** TASK OBJECTIVE **
Once you have read the listing, print all of it word for word.

** DATASET RECORDS **

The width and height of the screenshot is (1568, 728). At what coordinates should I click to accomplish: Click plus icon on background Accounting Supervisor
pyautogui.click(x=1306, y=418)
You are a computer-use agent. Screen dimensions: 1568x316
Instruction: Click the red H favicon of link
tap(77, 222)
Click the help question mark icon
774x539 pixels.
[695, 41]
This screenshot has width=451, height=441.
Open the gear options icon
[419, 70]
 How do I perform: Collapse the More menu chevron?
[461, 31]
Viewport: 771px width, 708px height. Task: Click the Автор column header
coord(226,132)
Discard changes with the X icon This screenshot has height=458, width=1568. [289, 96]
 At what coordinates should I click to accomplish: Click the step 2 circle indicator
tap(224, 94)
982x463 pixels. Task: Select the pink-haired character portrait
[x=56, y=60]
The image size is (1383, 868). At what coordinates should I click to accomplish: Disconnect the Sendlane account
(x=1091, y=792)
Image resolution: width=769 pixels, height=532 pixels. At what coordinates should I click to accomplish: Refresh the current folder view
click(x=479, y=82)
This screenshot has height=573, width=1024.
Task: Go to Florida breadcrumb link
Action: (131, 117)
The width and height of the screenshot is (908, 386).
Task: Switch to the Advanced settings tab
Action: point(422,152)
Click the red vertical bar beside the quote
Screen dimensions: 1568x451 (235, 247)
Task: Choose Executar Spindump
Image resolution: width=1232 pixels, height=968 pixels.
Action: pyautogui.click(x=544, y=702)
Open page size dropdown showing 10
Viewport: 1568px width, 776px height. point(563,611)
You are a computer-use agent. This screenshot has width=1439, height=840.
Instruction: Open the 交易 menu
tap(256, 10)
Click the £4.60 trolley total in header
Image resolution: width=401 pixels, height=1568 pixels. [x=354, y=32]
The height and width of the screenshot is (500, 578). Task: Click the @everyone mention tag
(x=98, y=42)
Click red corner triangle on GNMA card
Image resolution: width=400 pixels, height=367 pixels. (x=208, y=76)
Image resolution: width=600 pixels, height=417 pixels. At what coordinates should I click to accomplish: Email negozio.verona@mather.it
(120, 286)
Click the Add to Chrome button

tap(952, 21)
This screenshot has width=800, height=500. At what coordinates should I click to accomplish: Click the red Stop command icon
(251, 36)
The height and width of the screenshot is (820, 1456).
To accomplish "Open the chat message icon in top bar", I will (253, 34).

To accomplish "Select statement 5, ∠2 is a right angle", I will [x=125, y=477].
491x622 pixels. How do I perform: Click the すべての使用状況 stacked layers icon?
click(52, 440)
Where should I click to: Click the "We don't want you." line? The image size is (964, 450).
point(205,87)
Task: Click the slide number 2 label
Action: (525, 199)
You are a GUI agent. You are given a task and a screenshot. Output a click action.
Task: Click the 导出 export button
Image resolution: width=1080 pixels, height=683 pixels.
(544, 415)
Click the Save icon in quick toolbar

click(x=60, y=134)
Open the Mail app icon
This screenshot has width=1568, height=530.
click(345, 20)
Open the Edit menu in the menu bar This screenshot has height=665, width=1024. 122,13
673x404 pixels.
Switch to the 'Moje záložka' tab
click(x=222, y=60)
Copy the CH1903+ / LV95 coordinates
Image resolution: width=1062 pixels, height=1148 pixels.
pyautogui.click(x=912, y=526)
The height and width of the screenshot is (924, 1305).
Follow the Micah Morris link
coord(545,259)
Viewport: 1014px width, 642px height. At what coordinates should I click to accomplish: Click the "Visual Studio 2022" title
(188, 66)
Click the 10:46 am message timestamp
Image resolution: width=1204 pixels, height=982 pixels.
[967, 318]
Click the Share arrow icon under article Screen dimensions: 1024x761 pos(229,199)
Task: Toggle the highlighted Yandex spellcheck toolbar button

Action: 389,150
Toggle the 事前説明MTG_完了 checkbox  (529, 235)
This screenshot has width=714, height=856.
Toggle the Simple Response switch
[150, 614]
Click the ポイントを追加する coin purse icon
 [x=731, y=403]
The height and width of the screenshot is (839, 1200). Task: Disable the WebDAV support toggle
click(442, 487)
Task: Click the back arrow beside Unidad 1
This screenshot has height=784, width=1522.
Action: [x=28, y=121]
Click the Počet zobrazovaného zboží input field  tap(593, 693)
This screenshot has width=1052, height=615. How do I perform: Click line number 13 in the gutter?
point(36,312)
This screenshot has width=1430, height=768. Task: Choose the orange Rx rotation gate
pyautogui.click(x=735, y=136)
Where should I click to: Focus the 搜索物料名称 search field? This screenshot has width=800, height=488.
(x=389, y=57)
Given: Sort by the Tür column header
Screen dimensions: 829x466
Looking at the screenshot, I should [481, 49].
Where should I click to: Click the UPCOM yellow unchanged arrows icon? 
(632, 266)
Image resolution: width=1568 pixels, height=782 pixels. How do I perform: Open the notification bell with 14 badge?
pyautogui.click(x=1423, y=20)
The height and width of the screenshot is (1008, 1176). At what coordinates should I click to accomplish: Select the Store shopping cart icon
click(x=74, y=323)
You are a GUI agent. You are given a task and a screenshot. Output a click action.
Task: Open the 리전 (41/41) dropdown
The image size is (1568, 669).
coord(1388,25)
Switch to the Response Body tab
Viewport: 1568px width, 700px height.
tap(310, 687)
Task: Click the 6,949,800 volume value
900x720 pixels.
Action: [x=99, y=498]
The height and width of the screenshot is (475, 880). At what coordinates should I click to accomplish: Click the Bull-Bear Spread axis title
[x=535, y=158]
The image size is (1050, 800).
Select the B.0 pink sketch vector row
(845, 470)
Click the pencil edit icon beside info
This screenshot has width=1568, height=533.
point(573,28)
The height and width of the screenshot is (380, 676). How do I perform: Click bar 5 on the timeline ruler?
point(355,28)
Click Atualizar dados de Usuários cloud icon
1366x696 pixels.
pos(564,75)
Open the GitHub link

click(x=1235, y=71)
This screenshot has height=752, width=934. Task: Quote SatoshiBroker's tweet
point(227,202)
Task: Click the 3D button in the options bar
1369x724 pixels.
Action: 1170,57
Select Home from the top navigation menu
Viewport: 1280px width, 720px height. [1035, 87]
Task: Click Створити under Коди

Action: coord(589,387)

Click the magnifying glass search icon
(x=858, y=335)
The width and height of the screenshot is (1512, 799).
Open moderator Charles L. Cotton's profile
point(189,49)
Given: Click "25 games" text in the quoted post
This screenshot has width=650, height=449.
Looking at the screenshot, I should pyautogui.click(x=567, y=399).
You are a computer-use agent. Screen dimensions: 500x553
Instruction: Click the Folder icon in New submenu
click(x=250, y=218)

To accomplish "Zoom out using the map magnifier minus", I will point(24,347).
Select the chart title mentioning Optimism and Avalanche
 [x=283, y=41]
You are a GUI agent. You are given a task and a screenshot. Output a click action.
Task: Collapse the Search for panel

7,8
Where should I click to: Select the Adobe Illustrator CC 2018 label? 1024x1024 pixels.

** ANSWER TO THIS EXERCISE **
The width and height of the screenshot is (1568, 728). At what coordinates should I click to accomplish: Click plus icon on background Accounting Supervisor
pyautogui.click(x=1306, y=418)
You are a computer-use agent. Screen dimensions: 1568x316
Instruction: Click the red H favicon of link
tap(77, 222)
Click the help question mark icon
774x539 pixels.
[695, 41]
This screenshot has width=451, height=441.
Open the gear options icon
[419, 70]
 How do I perform: Collapse the More menu chevron?
[461, 31]
Viewport: 771px width, 708px height. Task: Click the Автор column header
coord(226,132)
Discard changes with the X icon This screenshot has height=458, width=1568. [289, 96]
 At what coordinates should I click to accomplish: Click the step 2 circle indicator
tap(224, 94)
982x463 pixels. Task: Select the pink-haired character portrait
[x=56, y=60]
The image size is (1383, 868). At what coordinates should I click to accomplish: Disconnect the Sendlane account
(x=1091, y=792)
Image resolution: width=769 pixels, height=532 pixels. At what coordinates should I click to accomplish: Refresh the current folder view
click(x=479, y=82)
This screenshot has height=573, width=1024.
Task: Go to Florida breadcrumb link
Action: (131, 117)
The width and height of the screenshot is (908, 386).
Task: Switch to the Advanced settings tab
Action: point(422,152)
Click the red vertical bar beside the quote
Screen dimensions: 1568x451 (235, 247)
Task: Choose Executar Spindump
Image resolution: width=1232 pixels, height=968 pixels.
Action: pyautogui.click(x=544, y=702)
Open page size dropdown showing 10
Viewport: 1568px width, 776px height. point(563,611)
You are a computer-use agent. This screenshot has width=1439, height=840.
Instruction: Open the 交易 menu
tap(256, 10)
Click the £4.60 trolley total in header
Image resolution: width=401 pixels, height=1568 pixels. [x=354, y=32]
The height and width of the screenshot is (500, 578). Task: Click the @everyone mention tag
(x=98, y=42)
Click red corner triangle on GNMA card
Image resolution: width=400 pixels, height=367 pixels. (x=208, y=76)
Image resolution: width=600 pixels, height=417 pixels. At what coordinates should I click to accomplish: Email negozio.verona@mather.it
(120, 286)
Click the Add to Chrome button

tap(952, 21)
This screenshot has width=800, height=500. At what coordinates should I click to accomplish: Click the red Stop command icon
(251, 36)
The height and width of the screenshot is (820, 1456).
To accomplish "Open the chat message icon in top bar", I will (253, 34).

To accomplish "Select statement 5, ∠2 is a right angle", I will [x=125, y=477].
491x622 pixels. How do I perform: Click the すべての使用状況 stacked layers icon?
click(52, 440)
Where should I click to: Click the "We don't want you." line? The image size is (964, 450).
point(205,87)
Task: Click the slide number 2 label
Action: (525, 199)
You are a GUI agent. You are given a task and a screenshot. Output a click action.
Task: Click the 导出 export button
Image resolution: width=1080 pixels, height=683 pixels.
(544, 415)
Click the Save icon in quick toolbar

click(x=60, y=134)
Open the Mail app icon
This screenshot has width=1568, height=530.
click(345, 20)
Open the Edit menu in the menu bar This screenshot has height=665, width=1024. 122,13
673x404 pixels.
Switch to the 'Moje záložka' tab
click(x=222, y=60)
Copy the CH1903+ / LV95 coordinates
Image resolution: width=1062 pixels, height=1148 pixels.
pyautogui.click(x=912, y=526)
The height and width of the screenshot is (924, 1305).
Follow the Micah Morris link
coord(545,259)
Viewport: 1014px width, 642px height. At what coordinates should I click to accomplish: Click the "Visual Studio 2022" title
(188, 66)
Click the 10:46 am message timestamp
Image resolution: width=1204 pixels, height=982 pixels.
[967, 318]
Click the Share arrow icon under article Screen dimensions: 1024x761 pos(229,199)
Task: Toggle the highlighted Yandex spellcheck toolbar button

Action: 389,150
Toggle the 事前説明MTG_完了 checkbox  (529, 235)
This screenshot has width=714, height=856.
Toggle the Simple Response switch
[150, 614]
Click the ポイントを追加する coin purse icon
 [x=731, y=403]
The height and width of the screenshot is (839, 1200). Task: Disable the WebDAV support toggle
click(442, 487)
Task: Click the back arrow beside Unidad 1
This screenshot has height=784, width=1522.
Action: [x=28, y=121]
Click the Počet zobrazovaného zboží input field  tap(593, 693)
This screenshot has width=1052, height=615. How do I perform: Click line number 13 in the gutter?
point(36,312)
This screenshot has width=1430, height=768. Task: Choose the orange Rx rotation gate
pyautogui.click(x=735, y=136)
Where should I click to: Focus the 搜索物料名称 search field? This screenshot has width=800, height=488.
(x=389, y=57)
Given: Sort by the Tür column header
Screen dimensions: 829x466
Looking at the screenshot, I should [481, 49].
Where should I click to: Click the UPCOM yellow unchanged arrows icon? 
(632, 266)
Image resolution: width=1568 pixels, height=782 pixels. How do I perform: Open the notification bell with 14 badge?
pyautogui.click(x=1423, y=20)
The height and width of the screenshot is (1008, 1176). At what coordinates should I click to accomplish: Select the Store shopping cart icon
click(x=74, y=323)
You are a GUI agent. You are given a task and a screenshot. Output a click action.
Task: Open the 리전 (41/41) dropdown
The image size is (1568, 669).
coord(1388,25)
Switch to the Response Body tab
Viewport: 1568px width, 700px height.
tap(310, 687)
Task: Click the 6,949,800 volume value
900x720 pixels.
Action: [x=99, y=498]
The height and width of the screenshot is (475, 880). At what coordinates should I click to accomplish: Click the Bull-Bear Spread axis title
[x=535, y=158]
The image size is (1050, 800).
Select the B.0 pink sketch vector row
(845, 470)
Click the pencil edit icon beside info
This screenshot has width=1568, height=533.
point(573,28)
The height and width of the screenshot is (380, 676). How do I perform: Click bar 5 on the timeline ruler?
point(355,28)
Click Atualizar dados de Usuários cloud icon
1366x696 pixels.
pos(564,75)
Open the GitHub link

click(x=1235, y=71)
This screenshot has height=752, width=934. Task: Quote SatoshiBroker's tweet
point(227,202)
Task: Click the 3D button in the options bar
1369x724 pixels.
Action: 1170,57
Select Home from the top navigation menu
Viewport: 1280px width, 720px height. [1035, 87]
Task: Click Створити under Коди

Action: coord(589,387)

Click the magnifying glass search icon
(x=858, y=335)
The width and height of the screenshot is (1512, 799).
Open moderator Charles L. Cotton's profile
point(189,49)
Given: Click "25 games" text in the quoted post
This screenshot has width=650, height=449.
Looking at the screenshot, I should pyautogui.click(x=567, y=399).
You are a computer-use agent. Screen dimensions: 500x553
Instruction: Click the Folder icon in New submenu
click(x=250, y=218)

To accomplish "Zoom out using the map magnifier minus", I will point(24,347).
Select the chart title mentioning Optimism and Avalanche
 [x=283, y=41]
You are a GUI agent. You are given a task and a screenshot. Output a click action.
Task: Collapse the Search for panel

7,8
Where should I click to: Select the Adobe Illustrator CC 2018 label? 1024x1024 pixels.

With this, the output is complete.